[start Given information]

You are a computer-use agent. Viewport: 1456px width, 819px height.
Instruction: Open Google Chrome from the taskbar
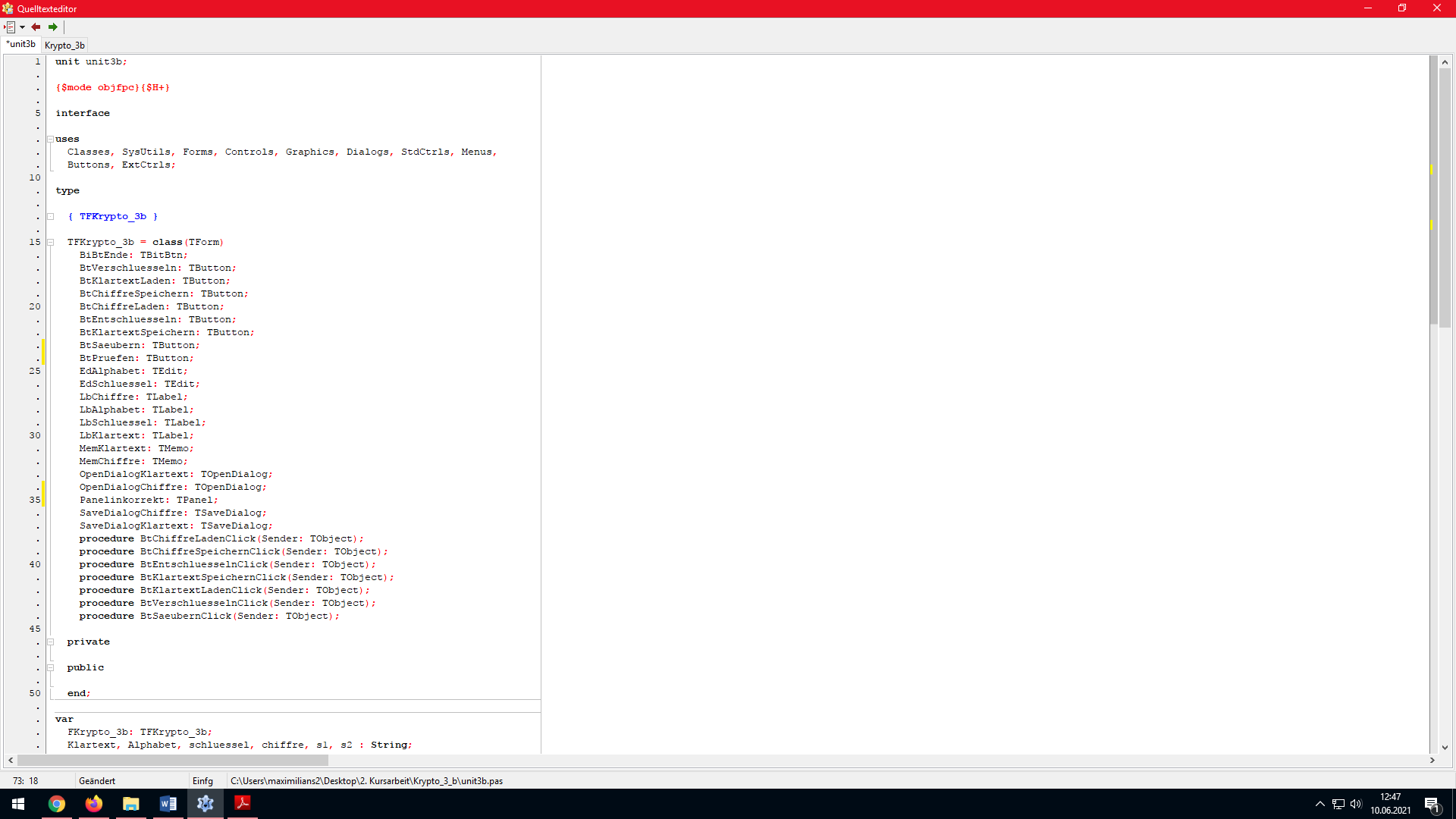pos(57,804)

[end Given information]
[start Given information]

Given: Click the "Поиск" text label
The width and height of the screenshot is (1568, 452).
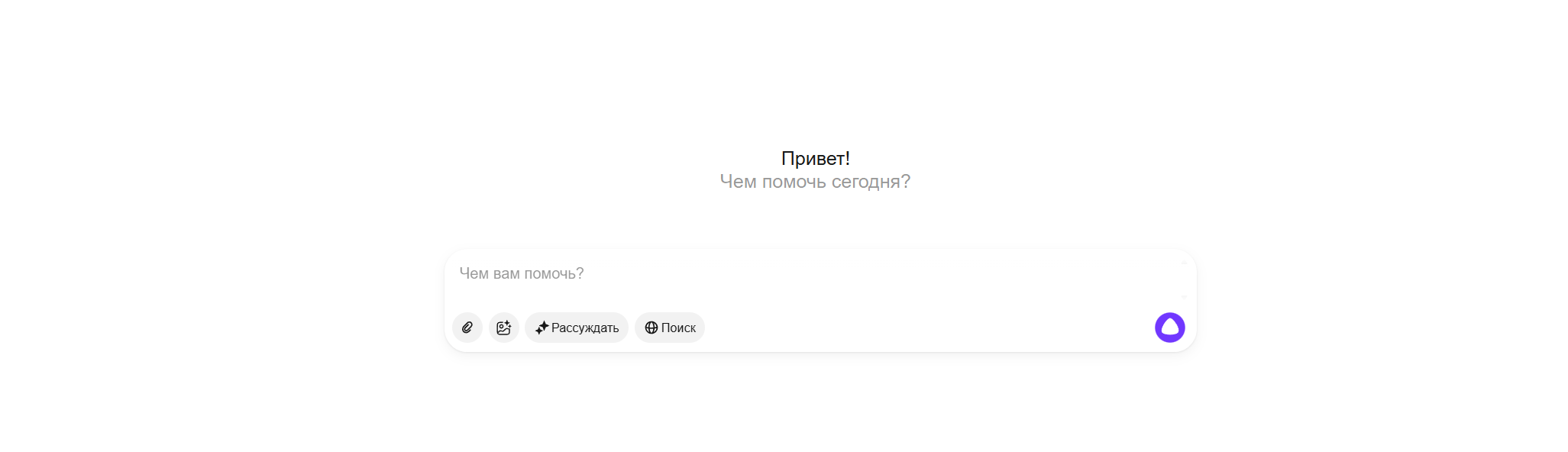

[end Given information]
[start Given information]

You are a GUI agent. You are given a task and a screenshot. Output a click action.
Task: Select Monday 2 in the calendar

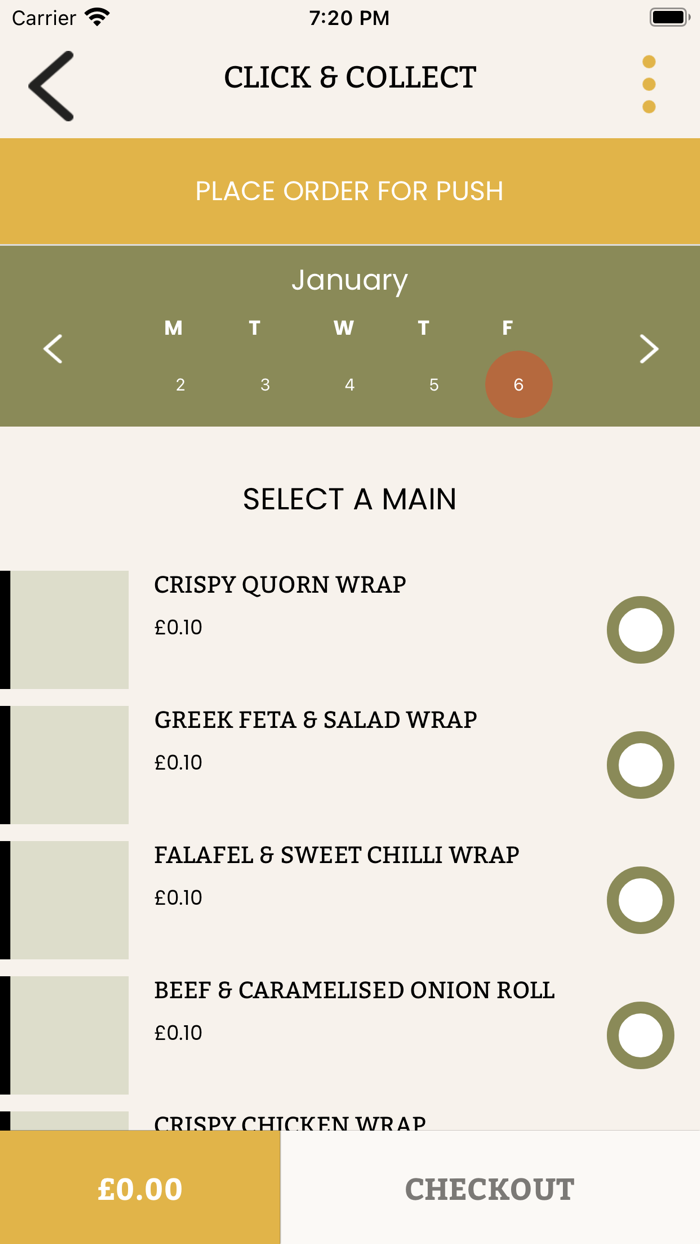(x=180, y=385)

[end Given information]

→ Written task:
Turn everything in the listing from the line containing "You are a computer-use" down to the line containing "pos(57,804)" into a JSON list of strings, one per line, with blank lines skipped. Leave the pictures out.

→ Solution below:
[
  "You are a computer-use agent. Viewport: 1456px width, 819px height.",
  "Instruction: Open Google Chrome from the taskbar",
  "pos(57,804)"
]